■ **GIVEN DATA**
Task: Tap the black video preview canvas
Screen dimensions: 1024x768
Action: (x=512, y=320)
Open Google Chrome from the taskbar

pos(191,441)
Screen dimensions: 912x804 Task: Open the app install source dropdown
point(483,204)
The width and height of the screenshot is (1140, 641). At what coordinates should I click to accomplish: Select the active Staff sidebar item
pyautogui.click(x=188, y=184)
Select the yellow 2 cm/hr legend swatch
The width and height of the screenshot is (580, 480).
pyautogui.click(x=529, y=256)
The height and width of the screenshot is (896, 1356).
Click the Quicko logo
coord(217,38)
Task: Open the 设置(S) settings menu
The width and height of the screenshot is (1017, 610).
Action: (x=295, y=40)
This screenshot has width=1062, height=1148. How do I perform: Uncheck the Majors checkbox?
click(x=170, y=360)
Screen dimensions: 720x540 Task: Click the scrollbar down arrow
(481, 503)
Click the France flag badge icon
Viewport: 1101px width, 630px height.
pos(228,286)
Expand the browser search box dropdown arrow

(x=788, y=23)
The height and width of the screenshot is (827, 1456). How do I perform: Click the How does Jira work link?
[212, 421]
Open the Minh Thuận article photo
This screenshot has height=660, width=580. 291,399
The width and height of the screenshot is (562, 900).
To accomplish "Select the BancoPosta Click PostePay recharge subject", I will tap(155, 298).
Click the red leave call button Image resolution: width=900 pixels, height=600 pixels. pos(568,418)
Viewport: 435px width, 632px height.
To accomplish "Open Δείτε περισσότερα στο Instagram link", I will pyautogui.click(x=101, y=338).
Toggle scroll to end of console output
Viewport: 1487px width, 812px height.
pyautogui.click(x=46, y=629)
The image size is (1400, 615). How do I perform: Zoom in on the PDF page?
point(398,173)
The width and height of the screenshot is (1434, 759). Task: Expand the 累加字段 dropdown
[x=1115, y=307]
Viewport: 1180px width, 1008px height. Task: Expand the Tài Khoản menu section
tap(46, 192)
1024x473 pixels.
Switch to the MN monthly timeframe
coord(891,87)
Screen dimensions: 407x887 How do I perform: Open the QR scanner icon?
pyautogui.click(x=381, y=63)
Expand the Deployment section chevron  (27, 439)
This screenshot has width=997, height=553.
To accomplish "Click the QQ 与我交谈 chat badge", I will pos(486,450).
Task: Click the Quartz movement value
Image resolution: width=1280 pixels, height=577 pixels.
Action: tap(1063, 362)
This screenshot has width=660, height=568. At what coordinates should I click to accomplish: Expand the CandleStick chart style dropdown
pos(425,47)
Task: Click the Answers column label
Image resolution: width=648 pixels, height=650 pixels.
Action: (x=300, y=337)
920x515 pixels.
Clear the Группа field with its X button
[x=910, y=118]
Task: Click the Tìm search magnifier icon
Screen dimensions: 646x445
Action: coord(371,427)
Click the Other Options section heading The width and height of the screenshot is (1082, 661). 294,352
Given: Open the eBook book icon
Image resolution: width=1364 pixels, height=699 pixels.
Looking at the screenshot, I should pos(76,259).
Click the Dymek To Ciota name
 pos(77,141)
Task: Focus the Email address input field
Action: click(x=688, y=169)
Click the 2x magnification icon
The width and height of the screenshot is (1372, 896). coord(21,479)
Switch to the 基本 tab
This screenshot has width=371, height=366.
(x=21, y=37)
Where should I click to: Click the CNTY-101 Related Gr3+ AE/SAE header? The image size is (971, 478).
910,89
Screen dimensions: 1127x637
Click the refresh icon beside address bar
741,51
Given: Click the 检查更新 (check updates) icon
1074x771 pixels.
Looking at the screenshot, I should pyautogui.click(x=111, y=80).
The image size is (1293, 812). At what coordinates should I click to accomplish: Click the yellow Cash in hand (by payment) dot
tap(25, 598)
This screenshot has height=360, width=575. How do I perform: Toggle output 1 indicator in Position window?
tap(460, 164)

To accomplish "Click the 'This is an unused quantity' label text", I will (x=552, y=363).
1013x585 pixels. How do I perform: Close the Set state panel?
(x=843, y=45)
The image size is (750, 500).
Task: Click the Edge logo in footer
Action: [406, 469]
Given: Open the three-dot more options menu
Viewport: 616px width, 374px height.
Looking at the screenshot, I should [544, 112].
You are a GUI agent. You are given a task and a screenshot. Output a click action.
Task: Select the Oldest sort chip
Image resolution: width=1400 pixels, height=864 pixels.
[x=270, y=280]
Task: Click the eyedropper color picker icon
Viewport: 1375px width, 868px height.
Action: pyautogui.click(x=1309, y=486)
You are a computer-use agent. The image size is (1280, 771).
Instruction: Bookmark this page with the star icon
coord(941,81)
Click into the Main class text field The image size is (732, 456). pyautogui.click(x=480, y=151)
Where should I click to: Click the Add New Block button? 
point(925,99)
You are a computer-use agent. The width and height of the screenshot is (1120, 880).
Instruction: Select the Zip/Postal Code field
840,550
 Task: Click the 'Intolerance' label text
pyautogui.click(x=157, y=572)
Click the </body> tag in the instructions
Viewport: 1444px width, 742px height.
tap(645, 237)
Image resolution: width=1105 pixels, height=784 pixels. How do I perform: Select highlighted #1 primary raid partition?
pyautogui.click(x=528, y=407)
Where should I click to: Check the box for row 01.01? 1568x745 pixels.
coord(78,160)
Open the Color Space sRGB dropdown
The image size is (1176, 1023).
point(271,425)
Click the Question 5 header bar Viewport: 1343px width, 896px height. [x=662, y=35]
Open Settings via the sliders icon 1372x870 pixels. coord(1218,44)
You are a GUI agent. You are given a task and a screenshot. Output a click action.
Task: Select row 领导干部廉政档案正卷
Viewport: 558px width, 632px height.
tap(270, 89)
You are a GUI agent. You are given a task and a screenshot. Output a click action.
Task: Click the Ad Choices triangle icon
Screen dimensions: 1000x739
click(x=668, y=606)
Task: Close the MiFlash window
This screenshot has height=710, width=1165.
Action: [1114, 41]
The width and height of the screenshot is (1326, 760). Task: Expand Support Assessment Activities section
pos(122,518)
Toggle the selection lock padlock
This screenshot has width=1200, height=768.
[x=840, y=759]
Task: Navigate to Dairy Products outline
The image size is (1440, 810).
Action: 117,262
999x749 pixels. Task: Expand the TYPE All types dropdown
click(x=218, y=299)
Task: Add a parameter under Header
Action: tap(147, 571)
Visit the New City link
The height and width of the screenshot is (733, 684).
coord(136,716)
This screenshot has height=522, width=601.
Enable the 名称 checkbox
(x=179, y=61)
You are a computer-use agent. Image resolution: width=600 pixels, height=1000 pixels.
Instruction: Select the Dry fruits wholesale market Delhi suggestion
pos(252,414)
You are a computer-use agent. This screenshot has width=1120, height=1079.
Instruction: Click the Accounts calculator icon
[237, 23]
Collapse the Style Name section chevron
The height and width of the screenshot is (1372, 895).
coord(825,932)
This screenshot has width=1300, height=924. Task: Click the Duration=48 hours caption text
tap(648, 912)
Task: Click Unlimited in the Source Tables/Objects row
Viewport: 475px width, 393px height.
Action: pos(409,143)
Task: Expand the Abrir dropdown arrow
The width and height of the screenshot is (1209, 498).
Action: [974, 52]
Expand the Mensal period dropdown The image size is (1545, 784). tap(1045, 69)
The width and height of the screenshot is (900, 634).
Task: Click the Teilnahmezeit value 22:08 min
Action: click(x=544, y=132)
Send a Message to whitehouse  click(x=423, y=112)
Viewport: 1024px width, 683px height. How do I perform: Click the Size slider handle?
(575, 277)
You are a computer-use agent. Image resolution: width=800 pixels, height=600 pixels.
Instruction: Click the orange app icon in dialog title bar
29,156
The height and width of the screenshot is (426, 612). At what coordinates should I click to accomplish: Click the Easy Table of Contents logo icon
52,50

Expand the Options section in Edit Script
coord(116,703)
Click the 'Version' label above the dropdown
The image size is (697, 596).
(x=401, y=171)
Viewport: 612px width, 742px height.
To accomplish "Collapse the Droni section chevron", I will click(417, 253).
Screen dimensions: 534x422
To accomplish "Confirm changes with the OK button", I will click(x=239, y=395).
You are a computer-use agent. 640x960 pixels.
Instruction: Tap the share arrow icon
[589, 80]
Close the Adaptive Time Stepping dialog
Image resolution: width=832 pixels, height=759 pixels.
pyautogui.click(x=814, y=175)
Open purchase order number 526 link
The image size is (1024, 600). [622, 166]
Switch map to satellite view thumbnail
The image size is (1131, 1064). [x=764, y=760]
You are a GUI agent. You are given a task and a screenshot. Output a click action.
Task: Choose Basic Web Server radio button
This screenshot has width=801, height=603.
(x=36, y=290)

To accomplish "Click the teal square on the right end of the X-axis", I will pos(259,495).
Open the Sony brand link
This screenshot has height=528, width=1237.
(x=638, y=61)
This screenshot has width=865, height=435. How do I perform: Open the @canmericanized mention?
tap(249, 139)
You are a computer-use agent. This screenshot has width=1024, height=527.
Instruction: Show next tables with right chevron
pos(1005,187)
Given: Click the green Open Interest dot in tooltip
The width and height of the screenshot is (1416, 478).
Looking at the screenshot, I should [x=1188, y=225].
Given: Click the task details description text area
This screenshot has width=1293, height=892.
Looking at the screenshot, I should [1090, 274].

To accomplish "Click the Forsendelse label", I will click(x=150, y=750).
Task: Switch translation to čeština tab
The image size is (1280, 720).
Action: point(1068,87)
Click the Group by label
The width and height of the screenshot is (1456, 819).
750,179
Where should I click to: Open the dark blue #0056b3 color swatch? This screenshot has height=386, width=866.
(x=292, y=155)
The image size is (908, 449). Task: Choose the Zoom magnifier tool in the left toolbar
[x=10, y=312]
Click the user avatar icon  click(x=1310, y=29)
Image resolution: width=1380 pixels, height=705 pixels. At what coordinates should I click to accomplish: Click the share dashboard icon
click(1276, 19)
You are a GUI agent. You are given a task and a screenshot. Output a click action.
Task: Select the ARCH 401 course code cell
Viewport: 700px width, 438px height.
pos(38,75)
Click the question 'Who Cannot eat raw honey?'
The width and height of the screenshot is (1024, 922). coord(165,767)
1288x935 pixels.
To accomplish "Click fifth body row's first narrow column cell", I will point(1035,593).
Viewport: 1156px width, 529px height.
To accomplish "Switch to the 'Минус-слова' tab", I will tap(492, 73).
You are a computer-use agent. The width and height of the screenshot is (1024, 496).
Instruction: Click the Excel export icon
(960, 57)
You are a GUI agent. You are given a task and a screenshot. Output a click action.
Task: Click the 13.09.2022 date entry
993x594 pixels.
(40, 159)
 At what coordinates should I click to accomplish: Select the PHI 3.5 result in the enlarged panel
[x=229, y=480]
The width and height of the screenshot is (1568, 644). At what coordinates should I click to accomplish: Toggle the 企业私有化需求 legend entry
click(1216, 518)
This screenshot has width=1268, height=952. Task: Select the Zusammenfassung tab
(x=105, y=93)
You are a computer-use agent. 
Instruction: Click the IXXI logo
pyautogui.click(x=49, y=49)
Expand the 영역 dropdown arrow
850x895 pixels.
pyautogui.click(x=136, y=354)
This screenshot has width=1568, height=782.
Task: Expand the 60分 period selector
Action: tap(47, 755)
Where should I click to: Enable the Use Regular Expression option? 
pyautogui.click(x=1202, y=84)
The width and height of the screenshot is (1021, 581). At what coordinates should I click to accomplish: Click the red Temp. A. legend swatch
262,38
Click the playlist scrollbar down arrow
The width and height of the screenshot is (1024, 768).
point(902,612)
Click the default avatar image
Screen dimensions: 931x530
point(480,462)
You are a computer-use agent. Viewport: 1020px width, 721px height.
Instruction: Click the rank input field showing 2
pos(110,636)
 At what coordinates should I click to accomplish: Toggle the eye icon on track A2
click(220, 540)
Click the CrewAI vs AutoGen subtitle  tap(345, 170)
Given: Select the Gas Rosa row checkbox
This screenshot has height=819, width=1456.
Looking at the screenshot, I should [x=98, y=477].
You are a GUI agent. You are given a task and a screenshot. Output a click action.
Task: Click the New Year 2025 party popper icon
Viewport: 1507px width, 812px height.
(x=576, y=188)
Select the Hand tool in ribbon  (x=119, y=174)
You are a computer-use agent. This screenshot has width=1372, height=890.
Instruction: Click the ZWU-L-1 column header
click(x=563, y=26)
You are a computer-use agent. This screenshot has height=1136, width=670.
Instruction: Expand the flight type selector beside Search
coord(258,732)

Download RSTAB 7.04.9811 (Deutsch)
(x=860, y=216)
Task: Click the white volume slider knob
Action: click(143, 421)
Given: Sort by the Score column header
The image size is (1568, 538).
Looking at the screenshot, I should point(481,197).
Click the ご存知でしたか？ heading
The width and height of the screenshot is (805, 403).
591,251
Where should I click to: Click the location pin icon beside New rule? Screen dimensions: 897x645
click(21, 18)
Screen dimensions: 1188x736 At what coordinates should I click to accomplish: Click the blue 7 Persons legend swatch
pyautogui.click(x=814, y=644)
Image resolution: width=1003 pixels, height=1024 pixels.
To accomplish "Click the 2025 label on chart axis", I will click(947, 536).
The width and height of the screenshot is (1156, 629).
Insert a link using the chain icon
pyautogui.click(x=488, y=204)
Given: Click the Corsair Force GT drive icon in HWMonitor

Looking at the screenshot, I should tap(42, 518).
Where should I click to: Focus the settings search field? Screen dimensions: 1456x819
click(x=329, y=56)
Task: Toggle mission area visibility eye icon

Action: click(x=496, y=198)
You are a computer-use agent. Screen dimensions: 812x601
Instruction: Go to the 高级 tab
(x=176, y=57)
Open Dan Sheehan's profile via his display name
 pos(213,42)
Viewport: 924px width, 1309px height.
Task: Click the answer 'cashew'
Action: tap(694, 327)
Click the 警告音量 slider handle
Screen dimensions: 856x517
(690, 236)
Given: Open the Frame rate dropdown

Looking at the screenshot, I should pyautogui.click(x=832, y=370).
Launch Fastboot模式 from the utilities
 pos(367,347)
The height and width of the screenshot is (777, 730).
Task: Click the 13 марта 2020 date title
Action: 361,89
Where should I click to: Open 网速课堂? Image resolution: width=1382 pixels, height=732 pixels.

■ **TASK BRIEF**
Within the material above, transcribe exactly the lines that run from the line holding "Clear the Группа field with its X button" through the line holding "Given: Open the eBook book icon".

■ **TASK ANSWER**
Clear the Группа field with its X button
[x=910, y=118]
Task: Click the Tìm search magnifier icon
Screen dimensions: 646x445
Action: coord(371,427)
Click the Other Options section heading The width and height of the screenshot is (1082, 661). 294,352
Given: Open the eBook book icon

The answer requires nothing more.